Ne souhaitant pas connaître l'avenir d'un titre comme Marie France (passé de 28 à 2 journalistes en six ans), ou devenir un "journal sans journalistes" pour reprendre une expression de L'Obs, Gamekult avait annoncé la semaine dernière le départ de la quasi-totalité de sa rédaction pour le 7 décembre.

Mais Reworld a réagi hier en mettant toute l'équipe en dispense d'activité, une disposition légale au cours d'une procédure de licenciement qui permet à un employeur de ne pas faire travailler ses employés.

La rédaction démissionnaire de Gamekult s'est donc ainsi vue couper l'herbe sous le pied, sommée de précipitamment quitter leur lieu de travail et faire ses cartons, comme dans un film. Impossible également pour elle d'enregistrer sa dernière émission, censée servir d'adieux nobles.

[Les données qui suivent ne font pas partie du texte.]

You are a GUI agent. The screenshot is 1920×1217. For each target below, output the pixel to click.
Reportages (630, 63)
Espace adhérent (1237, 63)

Une politique de la terre brûlée aussi inutile qu'injuste de la part de Reworld, mais que voulez-vous, la décence et la logique sont étrangers aux ego blessés. Selon un article de Libération, la décision aurait en effet été prise suite à l'émission spéciale de la semaine dernière pendant laquelle la rédaction expliquait les raisons de son départ groupé. Soit l'équivalent de débarquer aux obsèques de sa victime pour voler son cadavre, méthode très prisée du régime iranien.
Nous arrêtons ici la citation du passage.